A cup of herbal tea covered with a saucer steeping on a windowsill in warm light.
Keep the soft thing in.

Why I reach for a calming herbal tea

I am not going to tell you this tea fixes anything, because it does not. What it does is make me stop. I have to fill the kettle and wait for it to sing. I have to spoon the herbs into the cup. I have to pour, and cover, and then, for five or seven minutes, there is nothing to do but let it steep. That enforced pause is the entire point. The feeling I could not name does not get solved in those minutes, but it gets company. It gets a warm cup, a quiet kitchen, and a person, me, who decided to be gentle instead of frantic.

I cover the cup with a saucer while it steeps, the way I was taught, so the gentle oils stay in the water instead of rising off into the room. I have come to think of that small lid as a kind of instruction for myself. Keep the soft thing in. Do not let it evaporate before you have had a chance to sit with it.

A woman wrapped in a soft blanket sits with a cup of tea, looking out at a desert garden.
On your own side.

The permission to not name it

We are taught to be quick about our feelings. Name it, label it, fix it, move on. And there is a place for that. But some afternoons, the feeling is not ready to be named, and forcing it only makes it hide. The tea taught me something gentler. That you are allowed to take care of yourself while you feel something, even before you understand it. That care does not have to wait for clarity.
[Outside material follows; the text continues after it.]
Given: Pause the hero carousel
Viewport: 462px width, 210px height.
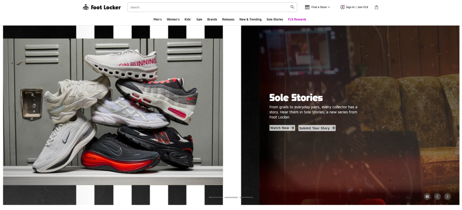Looking at the screenshot, I should (427, 196).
So this is the tea, and this is the practice, and they turned out to be the same thing. You do not have to know what you feel to be allowed to be kind to yourself while you feel it. Make the tea. Cover the cup. Wait. The word for it, if there is one, will come, or it will not, and either way you will have spent a few quiet minutes on your own side.

~ Liora

Liora Vance

A Calming Herbal Tea

A gentle herbal blend of tulsi, lemon balm, chamomile, rose, and lavender steeped for the quiet moments when you need to slow down, soften, and simply feel. Light, floral, and grounding, this tea is less about fixing and more about being present.
Prep Time 5 minutes
Steep 7 minutes
Total Time 12 minutes
Servings: 10 cups
Course: Drinks
Cuisine: Herbal
Calories: 2

Ingredients
  

  • 3 tbsp dried tulsi holy basil
  • 2 tbsp dried lemon balm
  • 2 tbsp dried chamomile flowers
  • 1 tbsp dried rose petals
  • 1 tsp dried lavender go light
  • 4 strips dried orange peel optional

Equipment

  • 1 Glass jar with a lid
  • 1 Mug or small teapot
  • 1 Saucer to cover the cup
  • 1 Small strainer

Method
 

  1. Combine the dried herbs in a clean, dry jar and shake gently to mix. Keep it sealed and within reach of the stove.
  2. For one cup, spoon a heaping teaspoon of the blend into a mug or small pot.
  3. Pour over water that is just off the boil, about 250 ml.
  4. Cover with a saucer and steep 5 to 7 minutes. Covering keeps the gentle oils in the cup.
  5. Strain, sweeten with a little honey if you like, and sit with it while it is warm.

Notes

Lavender is assertive, so keep it to a whisper; otherwise, it will take over the whole jar. This is comfort, not medicine. The covering and the waiting are not extra steps; they are the whole point.